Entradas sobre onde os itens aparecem
***

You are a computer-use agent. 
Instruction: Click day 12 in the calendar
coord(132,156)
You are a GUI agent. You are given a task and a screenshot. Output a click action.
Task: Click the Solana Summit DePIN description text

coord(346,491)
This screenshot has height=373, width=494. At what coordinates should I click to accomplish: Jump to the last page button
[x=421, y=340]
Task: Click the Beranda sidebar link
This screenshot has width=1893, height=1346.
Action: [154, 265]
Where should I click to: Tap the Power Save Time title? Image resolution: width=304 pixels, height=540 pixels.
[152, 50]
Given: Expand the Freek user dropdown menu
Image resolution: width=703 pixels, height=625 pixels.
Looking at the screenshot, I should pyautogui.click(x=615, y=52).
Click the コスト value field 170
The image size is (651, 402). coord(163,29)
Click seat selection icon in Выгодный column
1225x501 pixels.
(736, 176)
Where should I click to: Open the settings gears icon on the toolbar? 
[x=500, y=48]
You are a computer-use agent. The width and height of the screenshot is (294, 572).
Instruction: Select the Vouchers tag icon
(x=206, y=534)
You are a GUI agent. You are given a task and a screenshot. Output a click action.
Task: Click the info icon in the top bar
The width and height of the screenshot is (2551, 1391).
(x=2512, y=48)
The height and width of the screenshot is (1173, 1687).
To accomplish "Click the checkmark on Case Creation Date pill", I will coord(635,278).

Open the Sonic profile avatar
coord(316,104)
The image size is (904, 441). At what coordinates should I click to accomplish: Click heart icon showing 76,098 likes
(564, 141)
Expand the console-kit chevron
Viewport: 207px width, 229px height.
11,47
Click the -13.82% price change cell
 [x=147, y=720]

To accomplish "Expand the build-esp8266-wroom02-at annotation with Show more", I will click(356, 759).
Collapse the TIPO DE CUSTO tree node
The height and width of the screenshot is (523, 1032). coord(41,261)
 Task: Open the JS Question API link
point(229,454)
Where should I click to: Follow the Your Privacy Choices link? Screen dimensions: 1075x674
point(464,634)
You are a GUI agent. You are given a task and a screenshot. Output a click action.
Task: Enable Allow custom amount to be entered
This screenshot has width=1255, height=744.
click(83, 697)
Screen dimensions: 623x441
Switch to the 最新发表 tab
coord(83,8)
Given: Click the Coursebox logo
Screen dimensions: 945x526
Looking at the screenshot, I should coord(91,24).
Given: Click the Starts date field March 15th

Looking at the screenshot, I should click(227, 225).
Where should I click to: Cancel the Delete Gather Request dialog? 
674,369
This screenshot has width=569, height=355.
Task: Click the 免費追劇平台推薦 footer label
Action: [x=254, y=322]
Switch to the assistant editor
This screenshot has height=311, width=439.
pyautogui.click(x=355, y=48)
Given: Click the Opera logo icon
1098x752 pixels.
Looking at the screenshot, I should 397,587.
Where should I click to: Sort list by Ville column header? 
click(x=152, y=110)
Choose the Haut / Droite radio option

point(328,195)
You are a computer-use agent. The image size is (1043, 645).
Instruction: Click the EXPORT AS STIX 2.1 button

***

▸ OBJETIVO DO EXERCÍCIO
Copie fielmente as linhas desde a que contém "Task: Click the Beranda sidebar link" até a que contém "click(83, 697)", incluindo essas duas.

▸ RESULTADO ABAIXO
Task: Click the Beranda sidebar link
This screenshot has width=1893, height=1346.
Action: [154, 265]
Where should I click to: Tap the Power Save Time title? Image resolution: width=304 pixels, height=540 pixels.
[152, 50]
Given: Expand the Freek user dropdown menu
Image resolution: width=703 pixels, height=625 pixels.
Looking at the screenshot, I should pyautogui.click(x=615, y=52).
Click the コスト value field 170
The image size is (651, 402). coord(163,29)
Click seat selection icon in Выгодный column
1225x501 pixels.
(736, 176)
Where should I click to: Open the settings gears icon on the toolbar? 
[x=500, y=48]
You are a computer-use agent. The width and height of the screenshot is (294, 572).
Instruction: Select the Vouchers tag icon
(x=206, y=534)
You are a GUI agent. You are given a task and a screenshot. Output a click action.
Task: Click the info icon in the top bar
The width and height of the screenshot is (2551, 1391).
(x=2512, y=48)
The height and width of the screenshot is (1173, 1687).
To accomplish "Click the checkmark on Case Creation Date pill", I will coord(635,278).

Open the Sonic profile avatar
coord(316,104)
The image size is (904, 441). At what coordinates should I click to accomplish: Click heart icon showing 76,098 likes
(564, 141)
Expand the console-kit chevron
Viewport: 207px width, 229px height.
11,47
Click the -13.82% price change cell
 [x=147, y=720]

To accomplish "Expand the build-esp8266-wroom02-at annotation with Show more", I will click(356, 759).
Collapse the TIPO DE CUSTO tree node
The height and width of the screenshot is (523, 1032). coord(41,261)
 Task: Open the JS Question API link
point(229,454)
Where should I click to: Follow the Your Privacy Choices link? Screen dimensions: 1075x674
point(464,634)
You are a GUI agent. You are given a task and a screenshot. Output a click action.
Task: Enable Allow custom amount to be entered
This screenshot has width=1255, height=744.
click(83, 697)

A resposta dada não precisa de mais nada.